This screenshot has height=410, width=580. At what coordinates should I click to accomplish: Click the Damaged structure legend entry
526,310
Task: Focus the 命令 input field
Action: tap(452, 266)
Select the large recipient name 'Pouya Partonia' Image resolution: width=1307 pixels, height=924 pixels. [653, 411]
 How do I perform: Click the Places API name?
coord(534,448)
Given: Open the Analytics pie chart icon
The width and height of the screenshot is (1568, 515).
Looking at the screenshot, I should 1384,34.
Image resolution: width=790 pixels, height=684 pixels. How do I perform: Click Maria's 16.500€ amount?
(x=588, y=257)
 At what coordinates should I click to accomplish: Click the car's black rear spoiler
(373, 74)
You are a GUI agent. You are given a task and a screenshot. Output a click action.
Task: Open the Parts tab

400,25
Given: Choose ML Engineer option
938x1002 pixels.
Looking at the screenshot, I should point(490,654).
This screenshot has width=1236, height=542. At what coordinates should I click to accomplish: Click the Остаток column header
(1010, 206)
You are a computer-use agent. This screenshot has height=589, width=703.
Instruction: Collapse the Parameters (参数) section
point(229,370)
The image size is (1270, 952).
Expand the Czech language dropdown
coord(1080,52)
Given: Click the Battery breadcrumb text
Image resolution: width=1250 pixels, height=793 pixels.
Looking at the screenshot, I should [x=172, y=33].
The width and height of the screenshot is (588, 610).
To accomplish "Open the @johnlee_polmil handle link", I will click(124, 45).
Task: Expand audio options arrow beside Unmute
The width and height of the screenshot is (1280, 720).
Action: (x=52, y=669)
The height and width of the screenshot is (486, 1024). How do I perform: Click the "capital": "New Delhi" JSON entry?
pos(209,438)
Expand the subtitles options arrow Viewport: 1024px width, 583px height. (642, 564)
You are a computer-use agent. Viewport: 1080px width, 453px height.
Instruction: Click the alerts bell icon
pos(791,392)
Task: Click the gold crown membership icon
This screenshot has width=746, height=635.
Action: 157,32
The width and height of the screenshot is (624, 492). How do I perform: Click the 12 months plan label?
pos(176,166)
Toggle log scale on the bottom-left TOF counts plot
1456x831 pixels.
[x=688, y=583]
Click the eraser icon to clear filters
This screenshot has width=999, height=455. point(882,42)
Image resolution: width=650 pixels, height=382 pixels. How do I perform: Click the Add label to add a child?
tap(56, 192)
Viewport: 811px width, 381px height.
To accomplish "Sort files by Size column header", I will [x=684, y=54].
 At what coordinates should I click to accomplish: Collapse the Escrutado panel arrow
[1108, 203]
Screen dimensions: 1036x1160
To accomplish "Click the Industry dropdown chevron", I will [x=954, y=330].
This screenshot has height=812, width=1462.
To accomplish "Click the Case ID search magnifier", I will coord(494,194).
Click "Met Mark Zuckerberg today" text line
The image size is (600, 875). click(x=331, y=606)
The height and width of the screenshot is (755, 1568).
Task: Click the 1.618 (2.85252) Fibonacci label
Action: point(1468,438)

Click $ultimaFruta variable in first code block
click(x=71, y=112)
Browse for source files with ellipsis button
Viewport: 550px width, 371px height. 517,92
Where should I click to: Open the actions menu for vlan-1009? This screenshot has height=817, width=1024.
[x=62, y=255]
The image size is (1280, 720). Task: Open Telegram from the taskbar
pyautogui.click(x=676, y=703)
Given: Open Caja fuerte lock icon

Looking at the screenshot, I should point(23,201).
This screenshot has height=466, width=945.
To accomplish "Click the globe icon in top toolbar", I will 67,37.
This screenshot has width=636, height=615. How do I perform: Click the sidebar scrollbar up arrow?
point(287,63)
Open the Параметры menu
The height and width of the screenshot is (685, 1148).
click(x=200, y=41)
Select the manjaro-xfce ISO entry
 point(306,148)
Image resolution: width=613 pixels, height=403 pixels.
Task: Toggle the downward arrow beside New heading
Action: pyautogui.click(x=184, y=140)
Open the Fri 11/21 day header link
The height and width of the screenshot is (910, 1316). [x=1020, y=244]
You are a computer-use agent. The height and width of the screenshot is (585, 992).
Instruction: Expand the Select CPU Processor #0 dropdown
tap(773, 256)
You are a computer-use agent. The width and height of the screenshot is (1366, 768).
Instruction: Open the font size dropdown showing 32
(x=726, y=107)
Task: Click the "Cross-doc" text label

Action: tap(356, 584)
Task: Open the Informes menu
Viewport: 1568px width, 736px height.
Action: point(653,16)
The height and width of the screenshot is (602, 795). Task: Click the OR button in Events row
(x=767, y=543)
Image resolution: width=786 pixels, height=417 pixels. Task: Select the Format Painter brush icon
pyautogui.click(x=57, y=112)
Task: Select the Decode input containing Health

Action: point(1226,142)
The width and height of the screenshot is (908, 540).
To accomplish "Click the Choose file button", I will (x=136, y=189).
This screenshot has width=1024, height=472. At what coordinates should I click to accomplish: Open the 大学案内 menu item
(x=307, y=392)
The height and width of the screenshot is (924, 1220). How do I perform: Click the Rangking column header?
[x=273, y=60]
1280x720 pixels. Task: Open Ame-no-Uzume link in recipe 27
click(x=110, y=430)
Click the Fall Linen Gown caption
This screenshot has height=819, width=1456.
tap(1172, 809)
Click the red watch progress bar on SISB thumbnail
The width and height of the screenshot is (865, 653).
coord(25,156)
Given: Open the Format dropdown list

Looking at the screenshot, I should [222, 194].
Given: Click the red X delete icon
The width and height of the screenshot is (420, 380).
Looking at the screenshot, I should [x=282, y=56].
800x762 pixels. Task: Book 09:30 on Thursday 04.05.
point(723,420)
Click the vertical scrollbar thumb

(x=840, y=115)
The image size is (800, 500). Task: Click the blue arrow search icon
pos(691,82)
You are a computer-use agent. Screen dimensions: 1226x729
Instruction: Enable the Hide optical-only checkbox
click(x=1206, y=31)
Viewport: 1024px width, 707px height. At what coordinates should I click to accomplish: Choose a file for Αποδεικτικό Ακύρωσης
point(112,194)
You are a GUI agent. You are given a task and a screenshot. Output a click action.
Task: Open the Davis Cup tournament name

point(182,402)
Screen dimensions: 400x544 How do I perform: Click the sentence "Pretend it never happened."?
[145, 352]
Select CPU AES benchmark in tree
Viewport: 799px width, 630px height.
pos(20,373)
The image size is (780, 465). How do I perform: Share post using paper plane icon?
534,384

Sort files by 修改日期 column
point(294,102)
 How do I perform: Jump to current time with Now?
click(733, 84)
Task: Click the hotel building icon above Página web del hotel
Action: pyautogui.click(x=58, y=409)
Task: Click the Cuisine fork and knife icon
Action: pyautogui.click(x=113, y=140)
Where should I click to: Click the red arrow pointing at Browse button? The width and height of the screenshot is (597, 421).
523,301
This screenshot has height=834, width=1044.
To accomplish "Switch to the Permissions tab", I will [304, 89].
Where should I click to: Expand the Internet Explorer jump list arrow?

--------------------

## EXERCISE AIM
Working through the records above, copy each line in which "agent" is found.

## YOUR SOLUTION
You are a GUI agent. You are given a task and a screenshot. Output a click action.
You are a computer-use agent. This screenshot has height=589, width=703.
You are a computer-use agent. Viewport: 1080px width, 453px height.
You are a computer-use agent. The height and width of the screenshot is (585, 992).
You are a computer-use agent. The width and height of the screenshot is (1366, 768).
You are a computer-use agent. Screen dimensions: 1226x729
You are a GUI agent. You are given a task and a screenshot. Output a click action.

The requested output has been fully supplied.